# What the exercise asks
Scan the records for the word "Uncheck". Copy each line that includes it.
-------- The input --------
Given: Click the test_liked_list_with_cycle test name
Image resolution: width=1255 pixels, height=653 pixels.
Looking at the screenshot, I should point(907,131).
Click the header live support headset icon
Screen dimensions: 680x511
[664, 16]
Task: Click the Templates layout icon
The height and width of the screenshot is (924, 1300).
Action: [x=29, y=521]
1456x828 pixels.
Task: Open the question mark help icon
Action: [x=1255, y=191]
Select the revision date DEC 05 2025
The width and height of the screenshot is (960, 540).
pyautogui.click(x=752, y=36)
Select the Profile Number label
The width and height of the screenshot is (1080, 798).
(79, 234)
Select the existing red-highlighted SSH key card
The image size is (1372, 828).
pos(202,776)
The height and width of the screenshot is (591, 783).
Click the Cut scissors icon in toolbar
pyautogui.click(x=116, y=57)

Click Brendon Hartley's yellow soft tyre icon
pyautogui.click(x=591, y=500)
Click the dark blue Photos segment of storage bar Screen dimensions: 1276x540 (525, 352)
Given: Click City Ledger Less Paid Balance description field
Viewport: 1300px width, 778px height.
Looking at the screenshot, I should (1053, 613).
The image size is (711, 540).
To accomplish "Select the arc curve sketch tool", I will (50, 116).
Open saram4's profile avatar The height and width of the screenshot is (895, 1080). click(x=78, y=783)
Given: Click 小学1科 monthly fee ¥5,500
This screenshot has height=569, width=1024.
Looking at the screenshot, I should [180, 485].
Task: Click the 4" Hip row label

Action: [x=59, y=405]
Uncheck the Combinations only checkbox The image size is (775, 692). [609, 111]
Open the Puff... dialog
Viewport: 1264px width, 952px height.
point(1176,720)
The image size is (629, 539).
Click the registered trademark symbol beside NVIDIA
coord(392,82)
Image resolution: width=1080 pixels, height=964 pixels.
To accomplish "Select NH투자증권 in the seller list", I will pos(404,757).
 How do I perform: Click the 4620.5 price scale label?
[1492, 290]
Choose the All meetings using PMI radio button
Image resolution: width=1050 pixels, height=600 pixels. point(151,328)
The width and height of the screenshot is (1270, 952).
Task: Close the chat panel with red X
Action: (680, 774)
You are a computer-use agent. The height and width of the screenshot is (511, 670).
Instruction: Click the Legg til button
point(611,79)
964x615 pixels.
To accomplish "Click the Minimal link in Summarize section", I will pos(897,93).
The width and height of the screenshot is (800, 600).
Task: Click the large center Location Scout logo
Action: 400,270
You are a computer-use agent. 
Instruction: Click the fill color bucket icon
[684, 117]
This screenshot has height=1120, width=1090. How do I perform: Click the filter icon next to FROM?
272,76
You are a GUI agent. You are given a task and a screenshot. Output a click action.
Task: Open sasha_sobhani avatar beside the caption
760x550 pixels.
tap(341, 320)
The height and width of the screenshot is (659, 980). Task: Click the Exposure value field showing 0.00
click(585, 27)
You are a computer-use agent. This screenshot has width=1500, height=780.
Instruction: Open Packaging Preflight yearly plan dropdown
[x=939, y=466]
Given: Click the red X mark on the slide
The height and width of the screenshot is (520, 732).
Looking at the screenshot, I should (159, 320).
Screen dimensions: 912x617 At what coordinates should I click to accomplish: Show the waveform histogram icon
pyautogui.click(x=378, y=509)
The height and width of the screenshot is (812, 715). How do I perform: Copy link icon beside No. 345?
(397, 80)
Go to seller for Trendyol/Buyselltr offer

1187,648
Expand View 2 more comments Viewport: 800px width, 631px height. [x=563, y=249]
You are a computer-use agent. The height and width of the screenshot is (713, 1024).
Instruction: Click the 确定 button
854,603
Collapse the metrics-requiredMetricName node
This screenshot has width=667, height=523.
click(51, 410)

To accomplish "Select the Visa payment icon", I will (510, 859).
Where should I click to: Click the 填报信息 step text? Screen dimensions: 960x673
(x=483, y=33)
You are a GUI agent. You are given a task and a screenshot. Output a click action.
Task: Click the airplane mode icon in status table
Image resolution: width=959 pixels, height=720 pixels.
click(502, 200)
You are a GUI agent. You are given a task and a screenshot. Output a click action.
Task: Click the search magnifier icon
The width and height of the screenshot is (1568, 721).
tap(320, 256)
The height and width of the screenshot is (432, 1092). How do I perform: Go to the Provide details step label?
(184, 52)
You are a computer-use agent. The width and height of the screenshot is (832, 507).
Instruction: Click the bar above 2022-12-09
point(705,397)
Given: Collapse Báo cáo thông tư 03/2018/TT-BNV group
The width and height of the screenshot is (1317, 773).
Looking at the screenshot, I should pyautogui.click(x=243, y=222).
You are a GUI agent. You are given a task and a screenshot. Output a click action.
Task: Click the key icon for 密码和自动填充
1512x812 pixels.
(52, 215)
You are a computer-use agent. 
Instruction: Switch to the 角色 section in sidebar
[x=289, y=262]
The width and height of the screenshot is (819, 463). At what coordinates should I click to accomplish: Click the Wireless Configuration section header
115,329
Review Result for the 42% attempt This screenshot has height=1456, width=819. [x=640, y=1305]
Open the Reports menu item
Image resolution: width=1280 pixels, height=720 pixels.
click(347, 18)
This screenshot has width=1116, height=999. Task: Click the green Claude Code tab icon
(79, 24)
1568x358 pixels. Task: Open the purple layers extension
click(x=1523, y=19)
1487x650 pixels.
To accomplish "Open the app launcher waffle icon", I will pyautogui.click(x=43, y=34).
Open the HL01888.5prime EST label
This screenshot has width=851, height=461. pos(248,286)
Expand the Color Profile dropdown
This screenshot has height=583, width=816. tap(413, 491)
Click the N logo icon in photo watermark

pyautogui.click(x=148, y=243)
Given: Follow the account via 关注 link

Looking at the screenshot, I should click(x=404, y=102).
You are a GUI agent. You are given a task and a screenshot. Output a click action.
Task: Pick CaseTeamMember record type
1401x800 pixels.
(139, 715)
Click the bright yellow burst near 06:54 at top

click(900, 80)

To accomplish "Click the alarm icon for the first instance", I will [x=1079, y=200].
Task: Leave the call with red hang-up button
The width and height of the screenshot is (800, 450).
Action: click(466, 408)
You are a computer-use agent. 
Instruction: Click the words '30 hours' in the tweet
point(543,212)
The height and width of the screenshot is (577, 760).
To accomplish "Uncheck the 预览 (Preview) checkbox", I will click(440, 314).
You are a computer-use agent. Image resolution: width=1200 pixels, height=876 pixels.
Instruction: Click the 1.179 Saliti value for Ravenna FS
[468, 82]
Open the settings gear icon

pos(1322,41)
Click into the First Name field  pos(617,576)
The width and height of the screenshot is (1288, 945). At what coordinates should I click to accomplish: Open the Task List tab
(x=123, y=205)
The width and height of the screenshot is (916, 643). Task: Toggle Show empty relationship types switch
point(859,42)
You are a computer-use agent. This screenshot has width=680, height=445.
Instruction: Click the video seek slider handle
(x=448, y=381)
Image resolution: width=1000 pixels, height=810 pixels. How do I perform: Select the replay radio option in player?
--------
# Output below
Uncheck the Combinations only checkbox The image size is (775, 692). [609, 111]
To accomplish "Uncheck the 预览 (Preview) checkbox", I will click(440, 314).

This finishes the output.